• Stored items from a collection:
[Start of section]
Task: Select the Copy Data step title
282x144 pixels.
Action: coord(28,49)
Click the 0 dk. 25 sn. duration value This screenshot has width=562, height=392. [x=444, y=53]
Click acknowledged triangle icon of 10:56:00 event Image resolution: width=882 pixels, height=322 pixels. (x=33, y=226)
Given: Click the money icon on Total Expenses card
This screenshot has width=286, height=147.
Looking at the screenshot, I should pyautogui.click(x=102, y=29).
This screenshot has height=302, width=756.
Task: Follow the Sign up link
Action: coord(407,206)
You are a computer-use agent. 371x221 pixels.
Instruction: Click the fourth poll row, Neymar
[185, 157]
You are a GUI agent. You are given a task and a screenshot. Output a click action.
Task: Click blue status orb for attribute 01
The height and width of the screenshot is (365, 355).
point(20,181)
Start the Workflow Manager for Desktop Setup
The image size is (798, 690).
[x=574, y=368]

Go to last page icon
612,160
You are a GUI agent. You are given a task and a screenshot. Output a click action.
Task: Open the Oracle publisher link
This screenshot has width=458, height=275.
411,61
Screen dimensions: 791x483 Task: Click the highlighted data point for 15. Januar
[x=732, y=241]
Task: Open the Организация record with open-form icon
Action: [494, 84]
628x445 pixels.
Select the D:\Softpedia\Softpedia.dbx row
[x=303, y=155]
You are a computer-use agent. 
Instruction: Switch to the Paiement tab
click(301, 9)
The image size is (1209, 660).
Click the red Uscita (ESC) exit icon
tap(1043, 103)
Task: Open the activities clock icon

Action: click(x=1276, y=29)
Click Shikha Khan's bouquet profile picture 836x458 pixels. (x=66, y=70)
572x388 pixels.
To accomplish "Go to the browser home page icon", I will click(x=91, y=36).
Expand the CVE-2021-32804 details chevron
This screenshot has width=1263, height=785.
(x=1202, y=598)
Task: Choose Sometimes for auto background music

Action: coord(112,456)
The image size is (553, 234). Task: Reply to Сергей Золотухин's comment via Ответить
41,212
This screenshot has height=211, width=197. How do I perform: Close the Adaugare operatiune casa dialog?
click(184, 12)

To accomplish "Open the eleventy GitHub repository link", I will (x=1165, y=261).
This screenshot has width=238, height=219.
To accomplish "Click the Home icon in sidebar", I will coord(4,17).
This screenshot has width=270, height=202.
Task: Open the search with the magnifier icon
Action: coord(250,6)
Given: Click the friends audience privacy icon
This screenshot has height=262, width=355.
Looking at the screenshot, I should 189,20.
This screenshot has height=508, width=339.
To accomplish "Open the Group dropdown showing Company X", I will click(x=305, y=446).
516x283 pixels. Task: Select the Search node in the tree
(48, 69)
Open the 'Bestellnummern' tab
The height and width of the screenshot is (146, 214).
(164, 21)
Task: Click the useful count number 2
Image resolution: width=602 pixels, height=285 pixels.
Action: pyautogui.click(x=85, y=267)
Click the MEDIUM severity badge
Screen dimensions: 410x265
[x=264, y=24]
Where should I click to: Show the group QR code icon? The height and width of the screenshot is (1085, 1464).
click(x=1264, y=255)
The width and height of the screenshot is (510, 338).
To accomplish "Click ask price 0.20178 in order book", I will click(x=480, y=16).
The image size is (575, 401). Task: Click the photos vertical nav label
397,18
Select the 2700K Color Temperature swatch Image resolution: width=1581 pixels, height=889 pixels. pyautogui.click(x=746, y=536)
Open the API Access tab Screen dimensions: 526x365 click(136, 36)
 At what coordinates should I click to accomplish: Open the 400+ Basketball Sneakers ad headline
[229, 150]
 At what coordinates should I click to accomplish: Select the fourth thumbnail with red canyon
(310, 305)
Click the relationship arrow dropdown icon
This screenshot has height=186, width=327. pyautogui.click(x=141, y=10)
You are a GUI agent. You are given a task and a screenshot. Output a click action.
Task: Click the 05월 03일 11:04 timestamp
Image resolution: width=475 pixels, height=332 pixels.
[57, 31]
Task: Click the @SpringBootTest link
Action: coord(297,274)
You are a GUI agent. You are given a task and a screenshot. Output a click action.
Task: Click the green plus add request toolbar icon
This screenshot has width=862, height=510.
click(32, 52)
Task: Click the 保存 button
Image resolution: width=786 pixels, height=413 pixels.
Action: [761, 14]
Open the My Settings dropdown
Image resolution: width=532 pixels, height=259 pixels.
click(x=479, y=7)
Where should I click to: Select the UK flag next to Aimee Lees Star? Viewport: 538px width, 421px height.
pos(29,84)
[End of section]
• Problem to work on: Give back each record exactly, from the first line through the last.

• Answer for the task:
Task: Select the Copy Data step title
282x144 pixels.
Action: coord(28,49)
Click the 0 dk. 25 sn. duration value This screenshot has width=562, height=392. [x=444, y=53]
Click acknowledged triangle icon of 10:56:00 event Image resolution: width=882 pixels, height=322 pixels. (x=33, y=226)
Given: Click the money icon on Total Expenses card
This screenshot has width=286, height=147.
Looking at the screenshot, I should pyautogui.click(x=102, y=29).
This screenshot has height=302, width=756.
Task: Follow the Sign up link
Action: coord(407,206)
You are a computer-use agent. 371x221 pixels.
Instruction: Click the fourth poll row, Neymar
[185, 157]
You are a GUI agent. You are given a task and a screenshot. Output a click action.
Task: Click blue status orb for attribute 01
The height and width of the screenshot is (365, 355).
point(20,181)
Start the Workflow Manager for Desktop Setup
The image size is (798, 690).
[x=574, y=368]

Go to last page icon
612,160
You are a GUI agent. You are given a task and a screenshot. Output a click action.
Task: Open the Oracle publisher link
This screenshot has width=458, height=275.
411,61
Screen dimensions: 791x483 Task: Click the highlighted data point for 15. Januar
[x=732, y=241]
Task: Open the Организация record with open-form icon
Action: [494, 84]
628x445 pixels.
Select the D:\Softpedia\Softpedia.dbx row
[x=303, y=155]
You are a computer-use agent. 
Instruction: Switch to the Paiement tab
click(301, 9)
The image size is (1209, 660).
Click the red Uscita (ESC) exit icon
tap(1043, 103)
Task: Open the activities clock icon

Action: click(x=1276, y=29)
Click Shikha Khan's bouquet profile picture 836x458 pixels. (x=66, y=70)
572x388 pixels.
To accomplish "Go to the browser home page icon", I will click(x=91, y=36).
Expand the CVE-2021-32804 details chevron
This screenshot has width=1263, height=785.
(x=1202, y=598)
Task: Choose Sometimes for auto background music

Action: coord(112,456)
The image size is (553, 234). Task: Reply to Сергей Золотухин's comment via Ответить
41,212
This screenshot has height=211, width=197. How do I perform: Close the Adaugare operatiune casa dialog?
click(184, 12)

To accomplish "Open the eleventy GitHub repository link", I will (x=1165, y=261).
This screenshot has width=238, height=219.
To accomplish "Click the Home icon in sidebar", I will coord(4,17).
This screenshot has width=270, height=202.
Task: Open the search with the magnifier icon
Action: coord(250,6)
Given: Click the friends audience privacy icon
This screenshot has height=262, width=355.
Looking at the screenshot, I should 189,20.
This screenshot has height=508, width=339.
To accomplish "Open the Group dropdown showing Company X", I will click(x=305, y=446).
516x283 pixels. Task: Select the Search node in the tree
(48, 69)
Open the 'Bestellnummern' tab
The height and width of the screenshot is (146, 214).
(164, 21)
Task: Click the useful count number 2
Image resolution: width=602 pixels, height=285 pixels.
Action: pyautogui.click(x=85, y=267)
Click the MEDIUM severity badge
Screen dimensions: 410x265
[x=264, y=24]
Where should I click to: Show the group QR code icon? The height and width of the screenshot is (1085, 1464).
click(x=1264, y=255)
The width and height of the screenshot is (510, 338).
To accomplish "Click ask price 0.20178 in order book", I will click(x=480, y=16).
The image size is (575, 401). Task: Click the photos vertical nav label
397,18
Select the 2700K Color Temperature swatch Image resolution: width=1581 pixels, height=889 pixels. pyautogui.click(x=746, y=536)
Open the API Access tab Screen dimensions: 526x365 click(136, 36)
 At what coordinates should I click to accomplish: Open the 400+ Basketball Sneakers ad headline
[229, 150]
 At what coordinates should I click to accomplish: Select the fourth thumbnail with red canyon
(310, 305)
Click the relationship arrow dropdown icon
This screenshot has height=186, width=327. pyautogui.click(x=141, y=10)
You are a GUI agent. You are given a task and a screenshot. Output a click action.
Task: Click the 05월 03일 11:04 timestamp
Image resolution: width=475 pixels, height=332 pixels.
[57, 31]
Task: Click the @SpringBootTest link
Action: coord(297,274)
You are a GUI agent. You are given a task and a screenshot. Output a click action.
Task: Click the green plus add request toolbar icon
This screenshot has width=862, height=510.
click(32, 52)
Task: Click the 保存 button
Image resolution: width=786 pixels, height=413 pixels.
Action: [761, 14]
Open the My Settings dropdown
Image resolution: width=532 pixels, height=259 pixels.
click(x=479, y=7)
Where should I click to: Select the UK flag next to Aimee Lees Star? Viewport: 538px width, 421px height.
pos(29,84)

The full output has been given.